Afdeling Privaatrecht
Sectie Kanton – locatie Haarlem
zaak/rolnr.: 10322835 VV EXPL 23-15
datum uitspraak: 28 februari 2023
VONNIS VAN DE KANTONRECHTER IN KORT GEDING
inzake
[eiser]
wonende te Almere
eiser
hierna te noemen: [eiser]
gemachtigde: mr. M. Koolhoven
tegen
AAR Aircraft Component Services
gevestigd te Hoofddorp
gedaagde
hierna te noemen: AAR
gemachtigde: mr. C.C. Zillinger Molenaar

1.De procedure

1.1.
[eiser] heeft AAR gedagvaard op 8 februari 2023. Bij brief van 10 februari 2023 heeft AAR 16 producties in het geding gebracht. De mondelinge behandeling heeft plaatsgevonden op 14 februari 2023. De gemachtigde van AAR heeft pleitnotities overgelegd.
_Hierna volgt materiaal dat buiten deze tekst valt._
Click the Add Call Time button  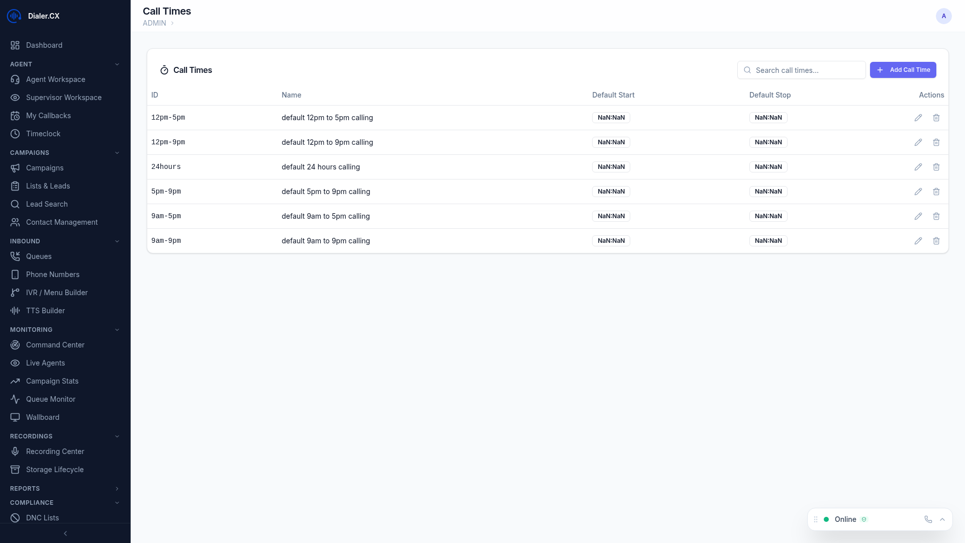point(903,70)
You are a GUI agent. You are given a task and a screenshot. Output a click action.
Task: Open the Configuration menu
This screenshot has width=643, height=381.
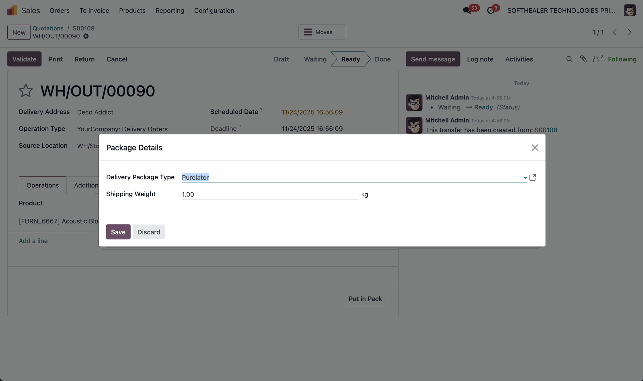[x=214, y=10]
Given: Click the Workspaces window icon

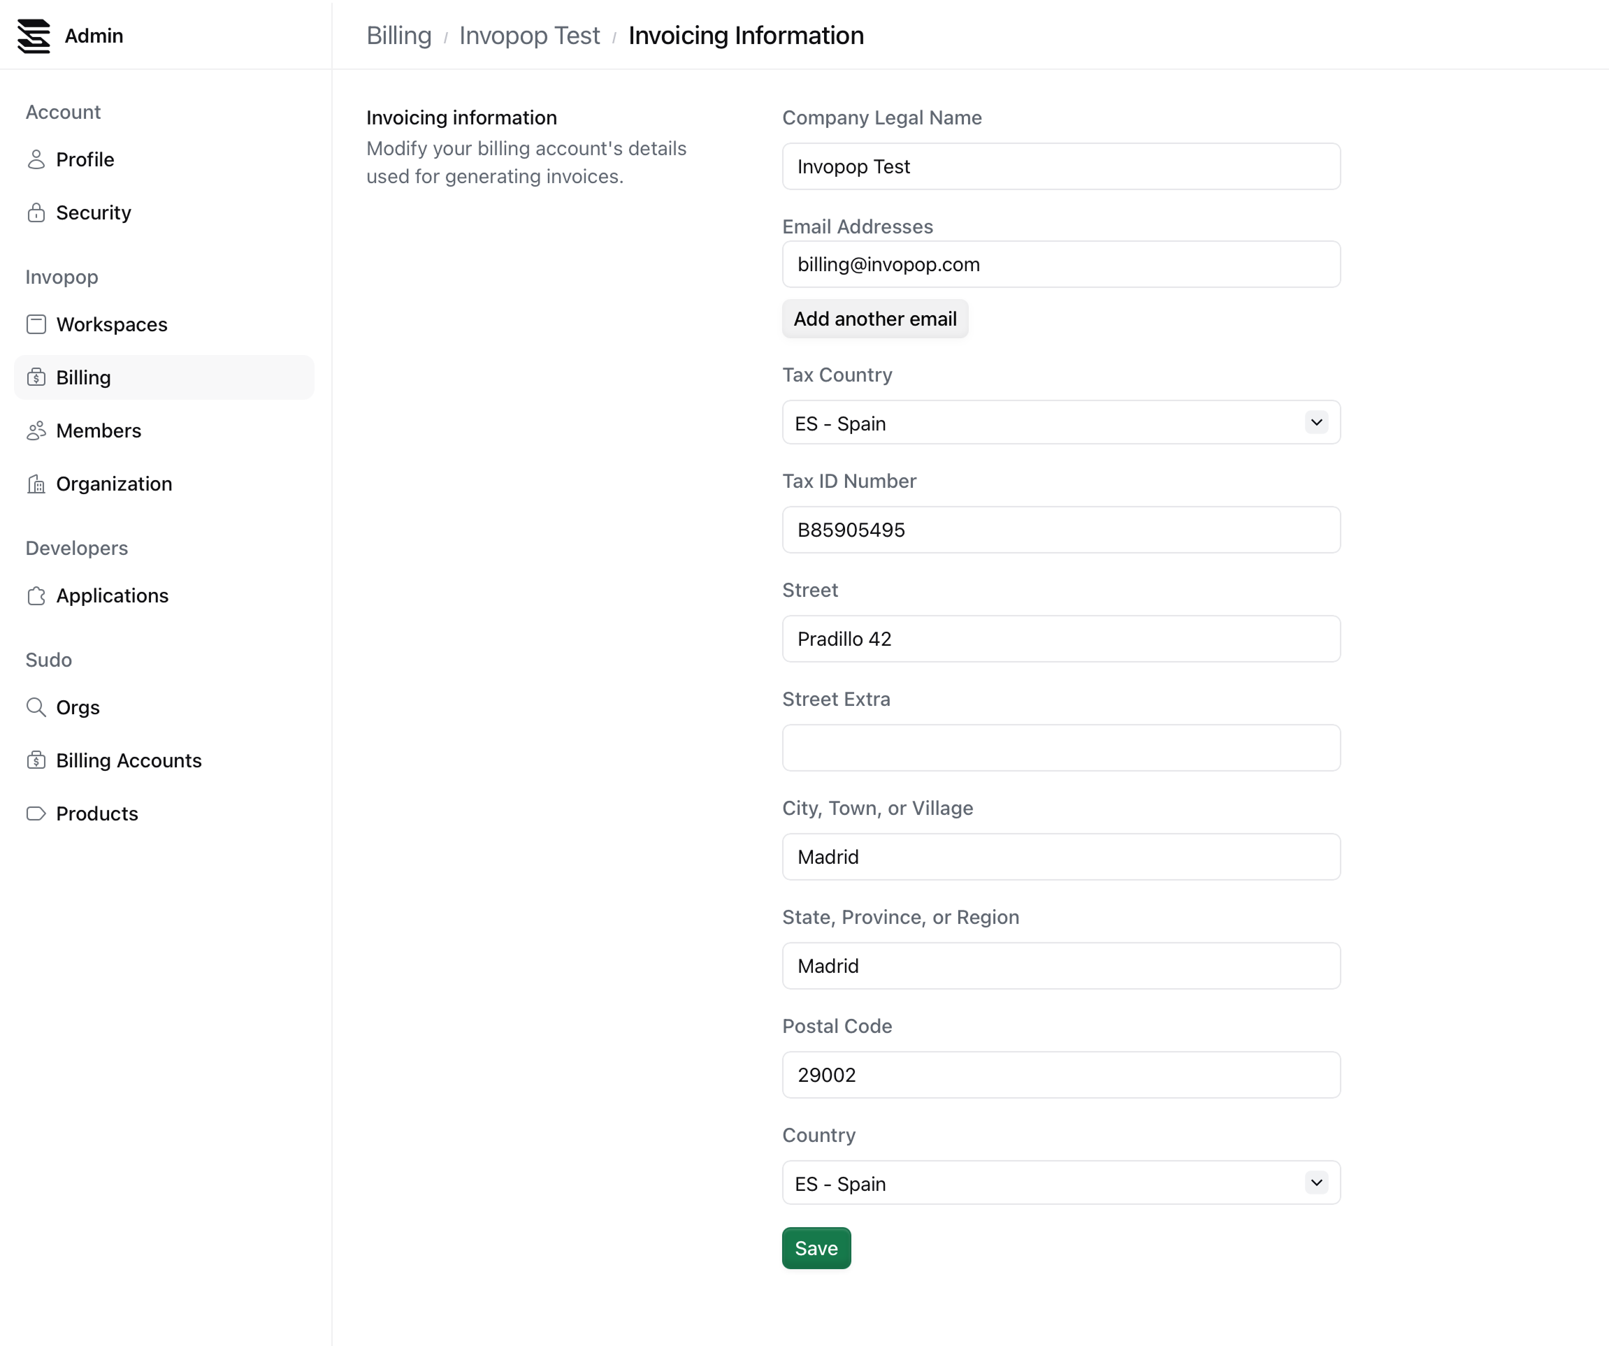Looking at the screenshot, I should (x=36, y=324).
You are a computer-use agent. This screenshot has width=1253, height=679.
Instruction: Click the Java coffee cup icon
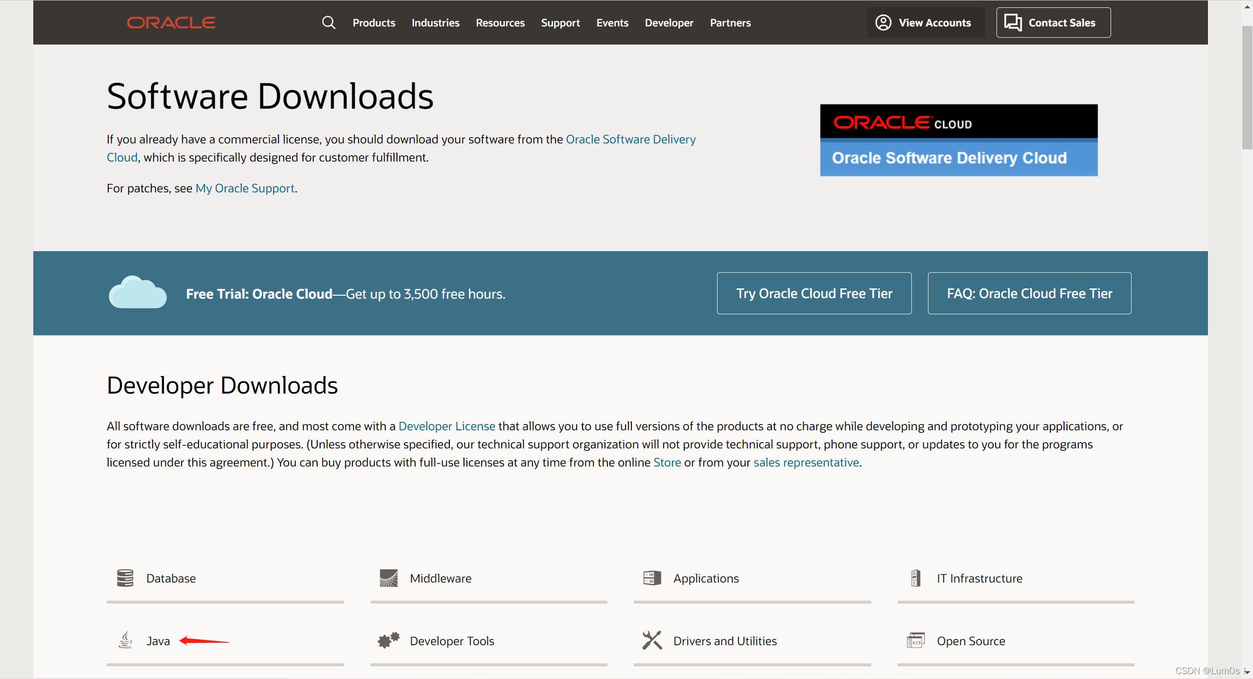(125, 640)
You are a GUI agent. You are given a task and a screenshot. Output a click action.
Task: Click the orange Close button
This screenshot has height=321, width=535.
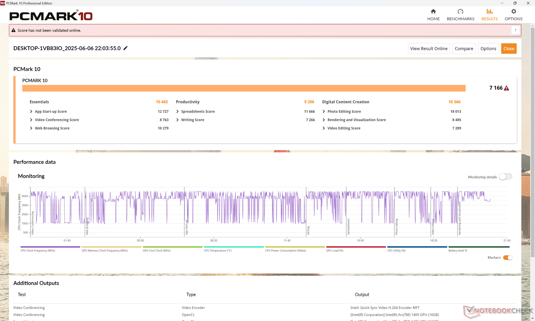(x=509, y=48)
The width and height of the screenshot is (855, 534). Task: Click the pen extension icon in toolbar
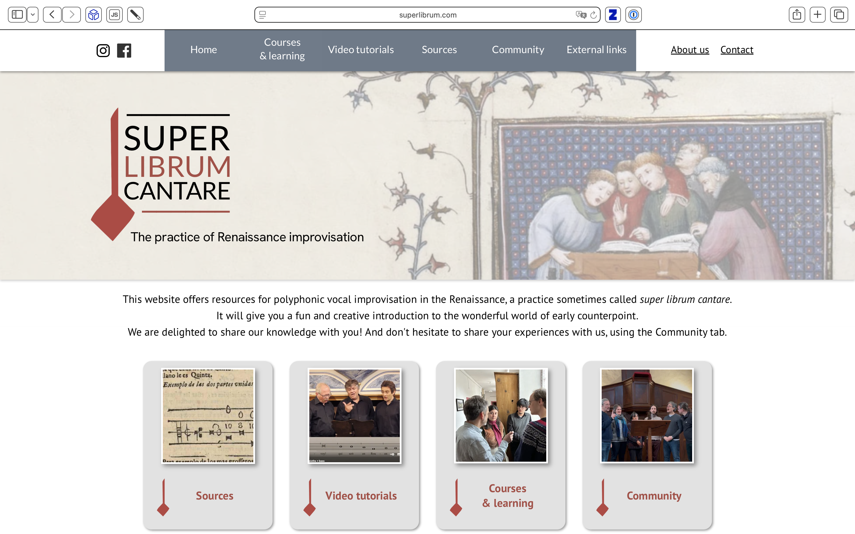click(135, 15)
De griffier heeft aantekeningen gemaakt van wat partijen verder naar voren hebben gebracht.

2.De feiten

2.1.
AAR is onderdeel van de wereldwijd opererende AAR Corp, een beursgenoteerde onderneming aan de NY stock exchange. AAR houdt zich bezig met het reviseren en repareren van vliegtuiginstrumenten- en componenten, ontwikkelt en bouwt testbanken, verzorgt technische trainingen, verkoopt vliegtuigonderdelen en begeleidt logistieke processen.
2.2.
[eiser] is op 1 januari 2019 in dienst getreden bij AAR, in de functie van Reliability Engineer. Na een reorganisatie van AAR in 2020 is [eiser] met ingang van 1 november 2020 herplaatst in de functie van Value Support Engineer. [eiser] heeft een arbeidsovereenkomst voor onbepaalde tijd en een huidig bruto salaris van € 4.372,00 bruto per maand.
2.3.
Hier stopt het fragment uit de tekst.